La coformulación a dosis fija de ivermectina y albendazol es un desarrollo de Liconsa (Insud Pharma) cuya génesis se remonta a estudios piloto auspiciados por la Fundación Mundo Sano sobre la prevalencia y el abordaje de Strongyloides stercoralis en Argentina. De esos trabajos surgió la idea de contar con herramientas terapéuticas adaptadas a los programas de salud pública y a las realidades logísticas de las campañas de administración masiva de medicamentos.
Próximos pasos: más evidencia
Llegar hasta la aprobación en Ghana ha supuesto más de 15 años de trabajo, investigación, desarrollo y ensayos clínicos, junto con la colaboración de cerca de 20 instituciones ámbito científico y sanitario de América Latina, Europa, África y Estados Unidos.

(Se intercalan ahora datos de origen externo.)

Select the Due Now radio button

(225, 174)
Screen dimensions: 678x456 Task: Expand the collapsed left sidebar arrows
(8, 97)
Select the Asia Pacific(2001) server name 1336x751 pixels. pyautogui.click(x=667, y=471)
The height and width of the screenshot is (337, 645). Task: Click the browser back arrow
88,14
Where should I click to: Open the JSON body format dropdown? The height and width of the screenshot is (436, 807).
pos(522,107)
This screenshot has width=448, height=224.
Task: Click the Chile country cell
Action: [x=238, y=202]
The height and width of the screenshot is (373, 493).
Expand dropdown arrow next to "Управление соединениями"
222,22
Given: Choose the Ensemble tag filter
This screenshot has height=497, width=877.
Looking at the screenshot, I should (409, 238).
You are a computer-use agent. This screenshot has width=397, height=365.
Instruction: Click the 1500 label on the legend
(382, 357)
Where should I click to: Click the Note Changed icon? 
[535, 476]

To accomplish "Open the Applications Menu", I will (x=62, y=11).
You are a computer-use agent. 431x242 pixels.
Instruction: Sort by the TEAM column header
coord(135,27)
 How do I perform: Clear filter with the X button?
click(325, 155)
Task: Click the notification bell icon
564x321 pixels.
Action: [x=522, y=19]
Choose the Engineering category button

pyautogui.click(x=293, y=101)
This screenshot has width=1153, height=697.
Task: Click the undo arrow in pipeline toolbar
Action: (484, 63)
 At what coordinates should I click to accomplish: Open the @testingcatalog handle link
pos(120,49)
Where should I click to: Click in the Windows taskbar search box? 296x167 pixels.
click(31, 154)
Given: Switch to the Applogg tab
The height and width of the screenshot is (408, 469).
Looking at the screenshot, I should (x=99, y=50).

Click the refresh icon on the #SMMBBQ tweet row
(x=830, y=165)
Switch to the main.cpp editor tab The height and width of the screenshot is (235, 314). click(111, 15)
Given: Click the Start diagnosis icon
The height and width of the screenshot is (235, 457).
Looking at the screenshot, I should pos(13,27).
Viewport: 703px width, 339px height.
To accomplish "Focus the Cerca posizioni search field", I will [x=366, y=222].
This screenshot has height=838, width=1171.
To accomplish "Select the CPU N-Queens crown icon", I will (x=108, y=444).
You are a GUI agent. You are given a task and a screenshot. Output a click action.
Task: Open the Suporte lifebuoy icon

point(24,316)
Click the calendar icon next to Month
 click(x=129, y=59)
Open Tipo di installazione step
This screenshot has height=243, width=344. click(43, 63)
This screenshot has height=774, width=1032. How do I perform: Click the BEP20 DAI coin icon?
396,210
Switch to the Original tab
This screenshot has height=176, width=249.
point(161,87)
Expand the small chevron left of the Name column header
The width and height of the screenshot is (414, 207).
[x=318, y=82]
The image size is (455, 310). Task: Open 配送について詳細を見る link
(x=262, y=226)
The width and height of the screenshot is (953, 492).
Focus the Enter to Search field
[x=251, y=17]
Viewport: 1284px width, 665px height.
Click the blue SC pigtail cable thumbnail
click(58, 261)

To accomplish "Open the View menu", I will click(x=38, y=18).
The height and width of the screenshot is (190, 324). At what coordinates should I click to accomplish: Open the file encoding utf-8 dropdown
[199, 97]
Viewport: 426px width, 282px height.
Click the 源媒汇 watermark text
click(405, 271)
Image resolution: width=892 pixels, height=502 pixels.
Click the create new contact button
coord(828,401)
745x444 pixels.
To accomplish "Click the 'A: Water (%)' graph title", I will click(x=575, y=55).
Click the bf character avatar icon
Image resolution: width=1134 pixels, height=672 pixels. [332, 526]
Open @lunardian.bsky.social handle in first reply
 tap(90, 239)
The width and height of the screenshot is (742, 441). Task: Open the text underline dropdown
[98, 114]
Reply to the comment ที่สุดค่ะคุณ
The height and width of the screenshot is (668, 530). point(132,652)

Es importante destacar el apoyo del European and Developing Countries Clinical Trials Partnership (EDCTP), con quien Mundo Sano firmó en 2017 un acuerdo de colaboración para impulsar la investigación para enfermedades tropicales desatendidas, y su 3ª iteración, Global Health EDCTP3,. Bajo su auspicio se conformó el consorcio STOP, que llevó a cabo las evaluaciones clínicas esenciales para lograr la autorización de la Ghana FDA.
Al mismo tiempo, la investigación clínica sobre la coformulación a dosis fija de ivermectina y albendazol continúa: actualmente, el proyecto STOP2030, cofinanciado por Global Health EDCTP3 y donde participan tanto Mundo Sano como Liconsa, está llevando a cabo el estudio REALISE. Este ensayo clínico evalúa la seguridad del fármaco en contextos de administración masiva de medicamentos y la compara con una monodosis de albendazol en aproximadamente 20.000 niños y niñas en edad escolar (de 5 a 17 años) de Kenia y Ghana.